How AI Support Can Go Wrong In Safety-critical Settings

When it comes to adopting artificial intelligence in high-stakes settings like hospitals and airplanes, good AI performance and a brief worker training on the technology is not sufficient to ensure systems will run smoothly and patients and passengers will be safe, a new study suggests.

Instead, algorithms and the people who use them in the most safety-critical organizations must be evaluated simultaneously to get an accurate view of AI's effects on human decision making, researchers say.

The team also contends these evaluations should assess how people respond to good, mediocre and poor technology performance to put the AI-human interaction to a meaningful test - and to expose the level of risk linked to mistakes.

Participants in the study, led by engineering researchers at The Ohio State University, were 450 Ohio State nursing students, mostly undergraduates with varying amounts of clinical training, and 12 licensed nurses. They used AI-assisted technologies in a remote patient-monitoring scenario to determine how likely urgent care would be needed in a range of patient cases.

Results showed that more accurate AI predictions about whether or not a patient was trending toward a medical emergency improved participant performance by between 50% and 60%. But when the algorithm produced an inaccurate prediction, even when accompanied by explanatory data that didn't support that outcome, human performance collapsed, with an over 100% degradation in proper decision making when the algorithm was the most wrong.

Dane Morey

"An AI algorithm can never be perfect.

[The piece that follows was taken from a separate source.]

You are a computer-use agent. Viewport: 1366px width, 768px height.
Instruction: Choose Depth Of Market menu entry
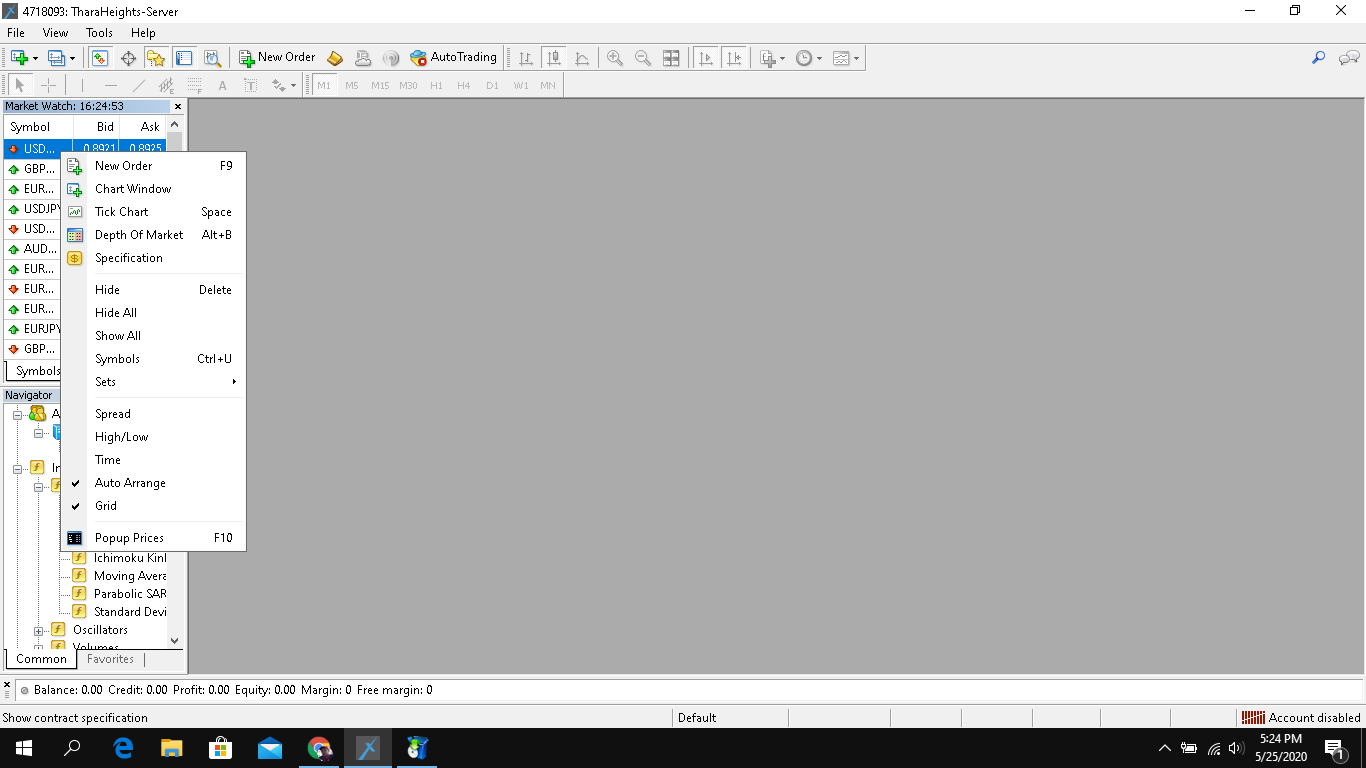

So if you want an AI algorithm that's ready for safety-critical systems, that means something about the team, about the people and AI together, has to be able to cope with a poor-performing AI algorithm," said first author Dane Morey, a research scientist in the Department of Integrated Systems Engineering at Ohio State.

"The point is this is not about making really good safety-critical system technology. It's the joint human-machine capabilities that matter in a safety-critical system."

Morey completed the study with Mike Rayo, associate professor, and David Woods, faculty emeritus, both in integrated systems engineering at Ohio State. The research was published recently in npj Digital Medicine.

The authors, all members of the Cognitive Systems Engineering Lab directed by Rayo, developed the Joint Activity Testing research program in 2020 to address what they see as a gap in responsible AI deployment in risky environments, especially medical and defense settings.

Mike Rayo

The team is also refining a set of evidence-based guiding principles for machine design with joint activity in mind that can smooth the AI-human performance evaluation process and, after that, actually improve system outcomes.

According to their preliminary list, a machine first and foremost should convey to people the ways in which it is misaligned to the world, even when it is unaware that it is misaligned to the world.

"Even if a technology does well on those heuristics, it probably still isn't quite ready," Rayo said. "We need to do some form of empirical evaluation because those are risk-mitigation steps, and our safety-critical industries deserve at least those two steps of measuring performance of people and AI together and examining a range of challenging cases."

The Cognitive Systems Engineering Lab has been running studies for five years on real technologies to arrive at best-practice evaluation methods, mostly on projects with 20 to 30 participants. Having 462 participants in this project - especially a target population for AI-infused technologies whose study enrollment was connected to a course-based educational activity - gives the researchers high confidence in their findings and recommendations, Rayo said.

Each participant analyzed a sequence of 10 patient cases under differing experimental conditions: no AI help, an AI percentage prediction of imminent need for emergency care, AI annotations of data relevant to the patient's condition, and both AI predictions and annotations.

All examples included a data visualization showing demographics, vital signs and lab results intended to help users anticipate changes to or stability in a patient's status.

Participants were instructed to report their concern for each patient on a scale from 0 to 10. Higher concern for emergency patients and lower concern for non-emergency patients were the indicators deemed to show better performance.

"We found neither the nurses nor the AI algorithm were universally superior to the other in all cases," the authors wrote. The analysis accounted for differences in participants' clinical experience.

While the overall results provided evidence that there is a need for this type of evaluation, the researchers said they were surprised that explanations included in some experimental conditions had very little sway in participant concern - instead, the algorithm recommendation, presented in a solid red bar, overruled everything else.

"Whatever effect that those annotations had was roundly overwhelmed by the presence of that indicator that swept everything else away," Rayo said.

The team considered the study methods, including custom-built technologies representative of health care applications currently in use, as a template for why their recommendations are needed and how industries could put the suggested practices in place.

The coding data for the experimental technologies is publicly available, and Morey, Rayo and Woods further explained their work in an article published at AI-frontiers.org.

"What we're advocating for is a way to help people better understand the variety of effects that may come about from technologies," Morey said. "Basically, the goal is not the best AI performance. It's the best team performance."

This research was funded by the American Nurses Foundation Reimagining Nursing Initiative.